In formal, print usage, the term blowback first appeared in the Clandestine Service History—Overthrow of Premier Mossadeq of Iran—November 1952–August 1953, the CIA internal history of the US’s 1953 Iranian coup d'état.[2][3] Alleged examples of blowback include the CIA’s financing and support for Afghan insurgents to fight an anti-Communist proxy guerrilla war against the USSR in Afghanistan; it is claimed that some of the beneficiaries of this CIA support joined al-Qaeda's terrorist campaign against the United States.[4]
In the 1980s blowback was a central theme in the legal and political debates about the efficacy of the Reagan Doctrine, which advocated public and secret support of anti-Communist counter-revolutionaries (usually the losers of civil wars). For example, by secretly funding the secret war of the militarily-defeated, right-wing Contras against the left-wing Sandinista government of Nicaragua, which led to the Iran-Contra Affair, wherein the Reagan Administration sold American weapons to US enemy Iran to arm the Contras with Warsaw Pact weapons, and their consequent drug-dealing in American cities. Moreover, in the case of Nicaragua v. United States, the International Court of Justice ruled against the United States’ secret military attacks against Sandinista Nicaragua, because the countries were not formally at war.

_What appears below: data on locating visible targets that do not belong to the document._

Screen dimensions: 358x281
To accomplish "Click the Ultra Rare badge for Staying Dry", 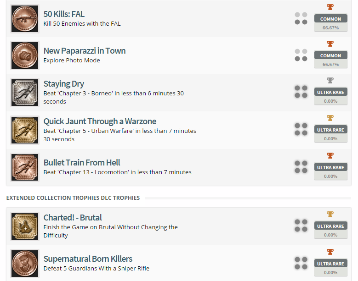I will (x=330, y=92).
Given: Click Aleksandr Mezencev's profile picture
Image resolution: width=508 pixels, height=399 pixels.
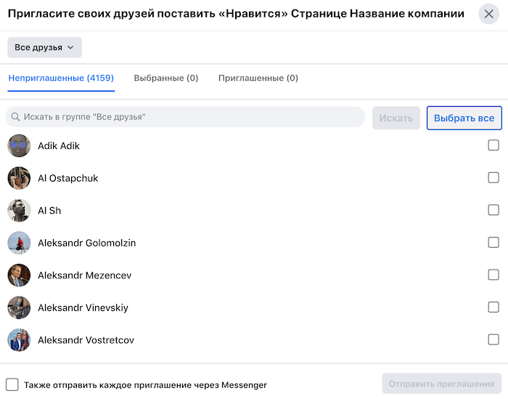Looking at the screenshot, I should click(19, 275).
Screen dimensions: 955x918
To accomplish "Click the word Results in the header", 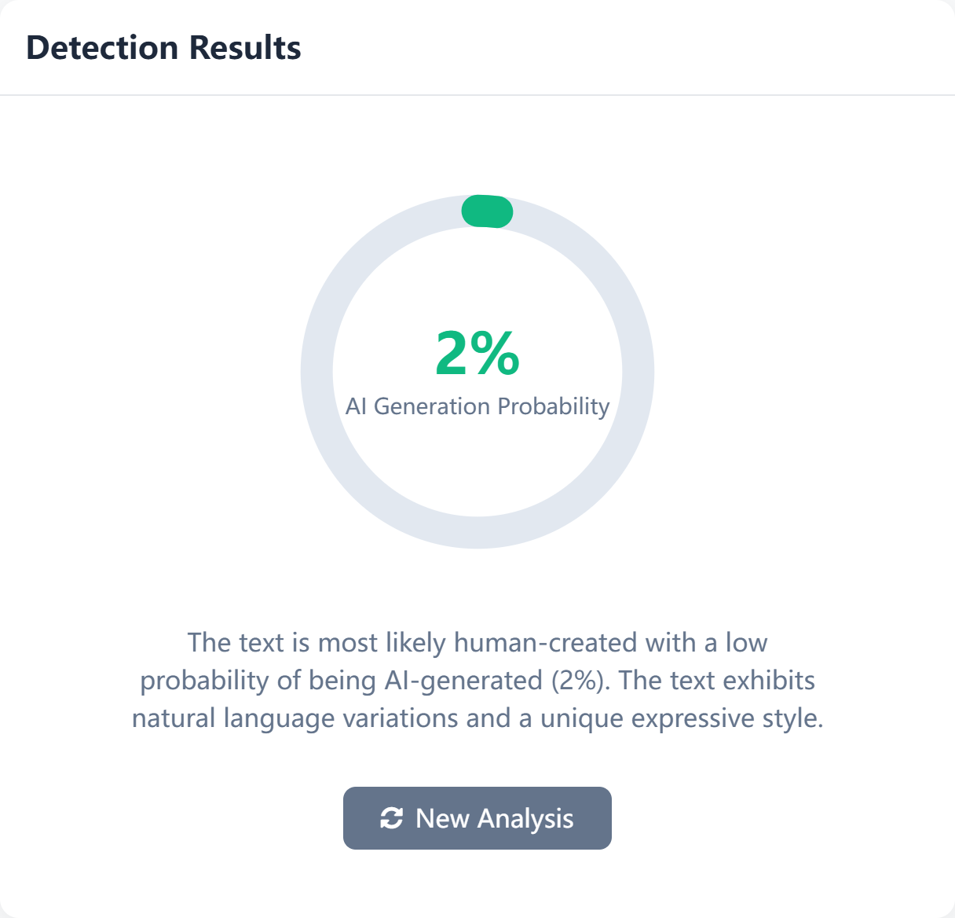I will [245, 48].
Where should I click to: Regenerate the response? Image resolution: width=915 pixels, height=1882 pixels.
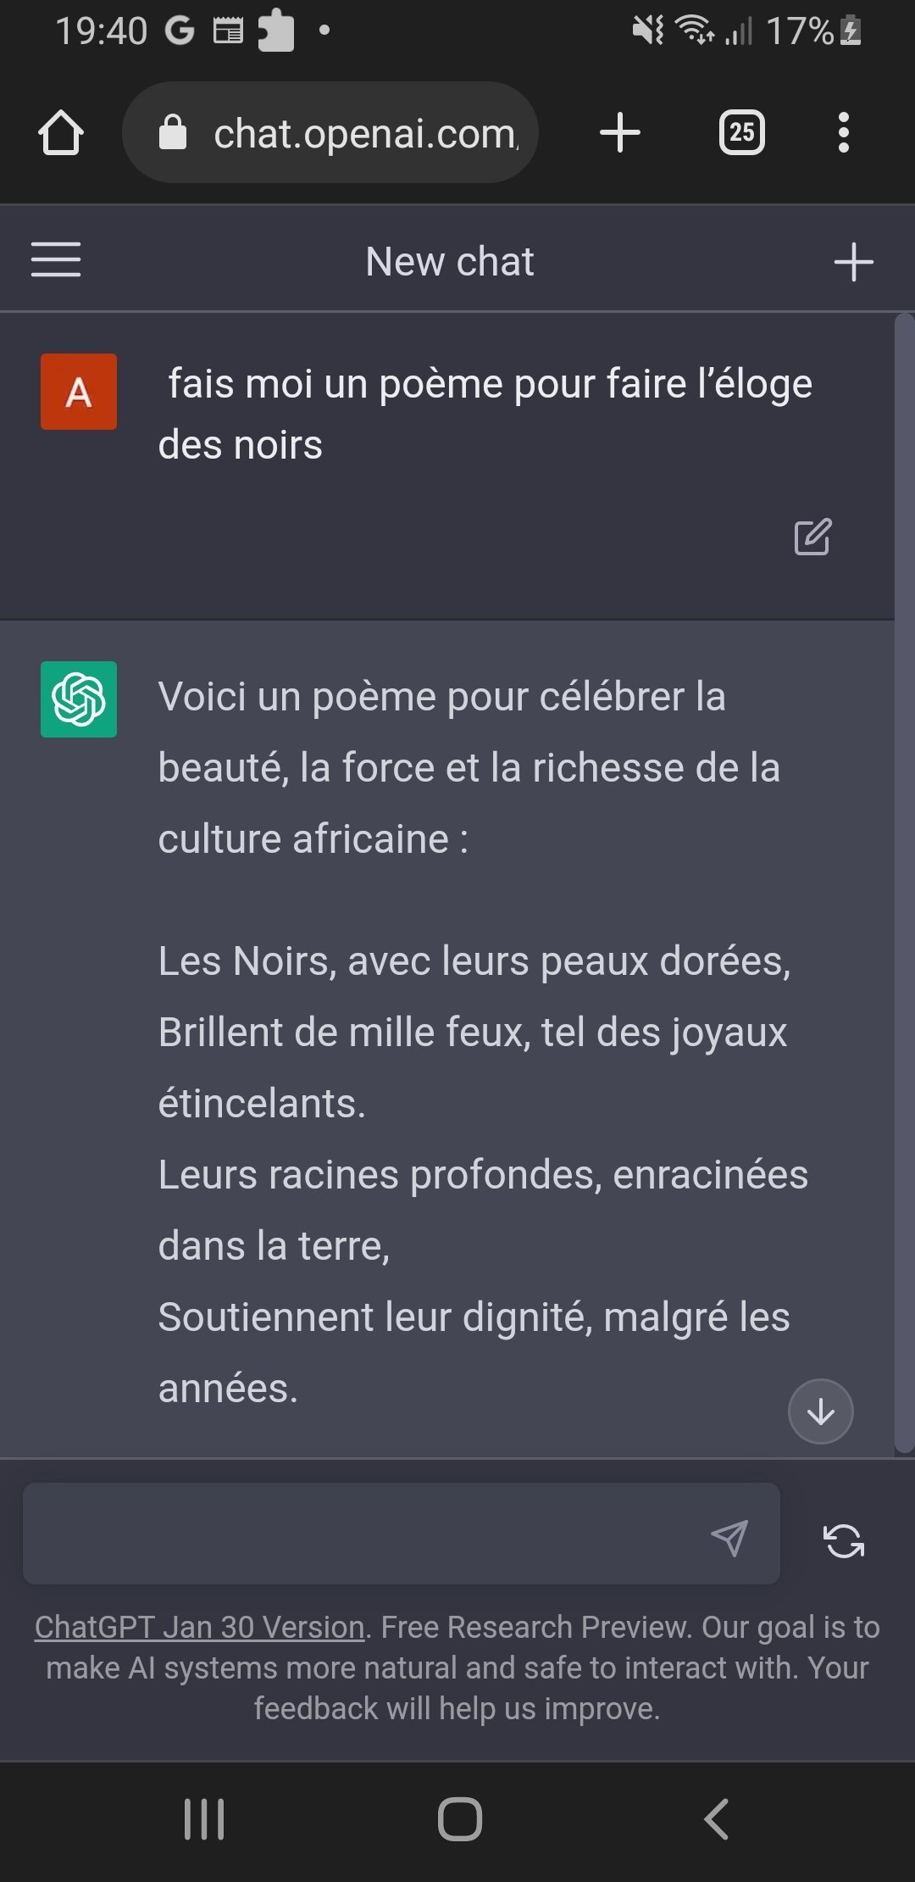(x=844, y=1540)
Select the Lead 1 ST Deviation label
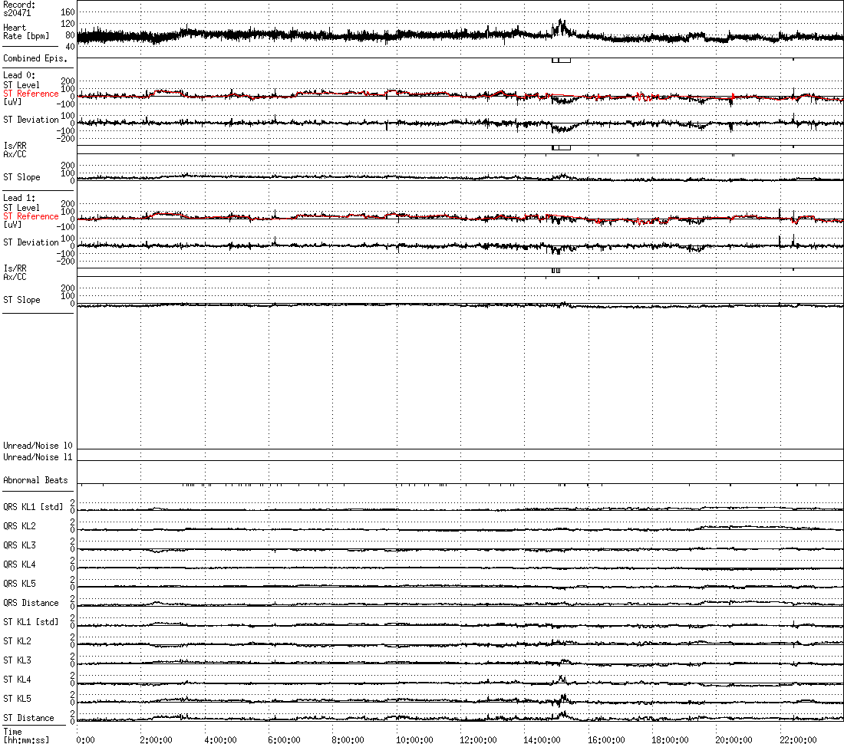Screen dimensions: 844x744 tap(31, 242)
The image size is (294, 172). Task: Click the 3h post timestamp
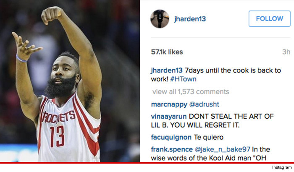click(286, 52)
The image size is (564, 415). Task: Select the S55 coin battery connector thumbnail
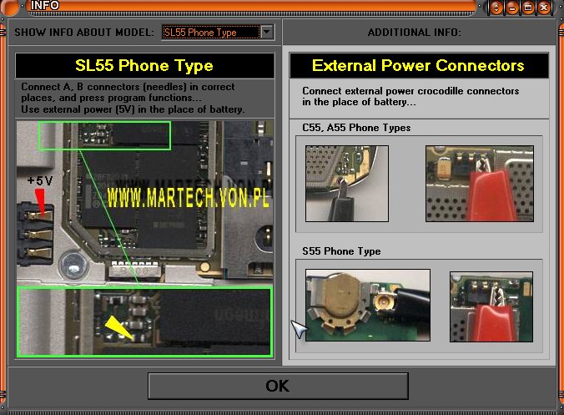point(367,305)
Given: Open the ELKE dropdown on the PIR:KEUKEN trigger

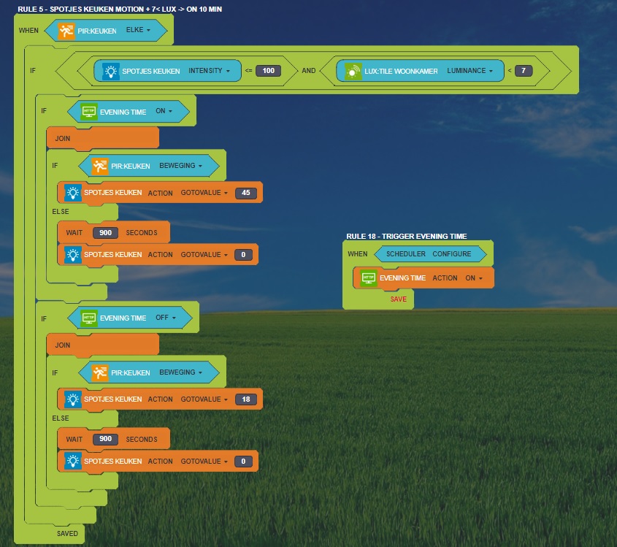Looking at the screenshot, I should coord(139,31).
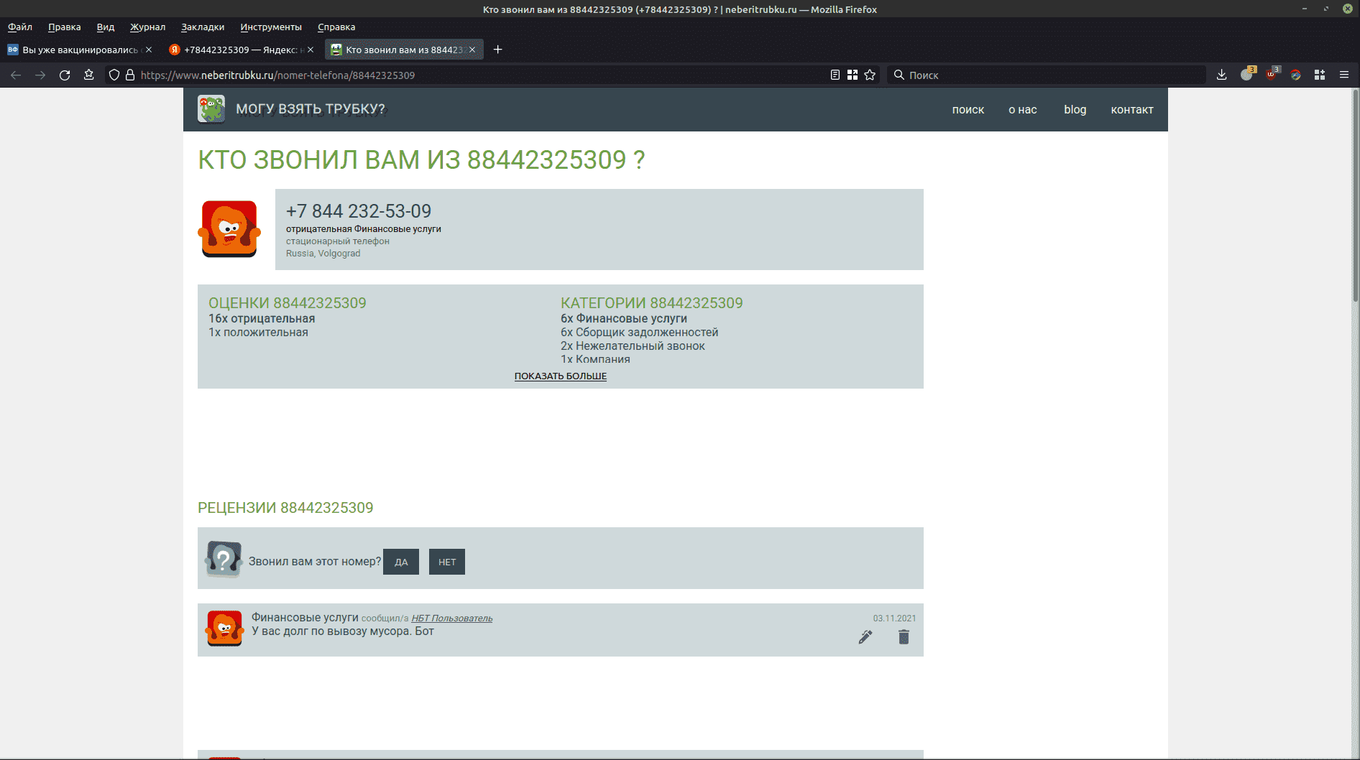
Task: Go to the контакт page
Action: point(1131,110)
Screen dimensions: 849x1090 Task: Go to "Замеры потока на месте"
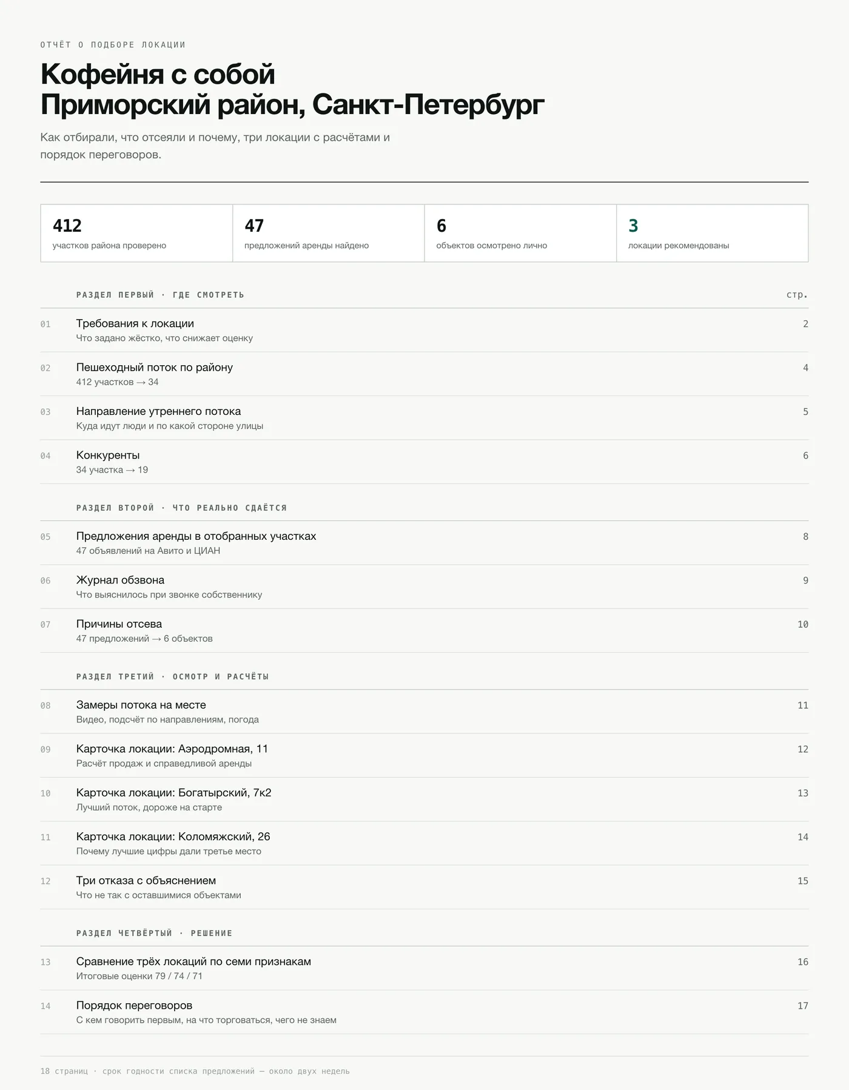[x=424, y=712]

Critics of the Reagan Doctrine note that blowback is inevitable and that such unilateral intervention causes Third World civil wars to expand beyond their borders and risks the long-term safety of Americans who may be killed in the resulting violence.[5] Reagan Doctrine advocates, principally the Heritage Foundation, replied that support for anti-Communists would topple Communist régimes without retaliatory consequences to the United States and help win the global Cold War.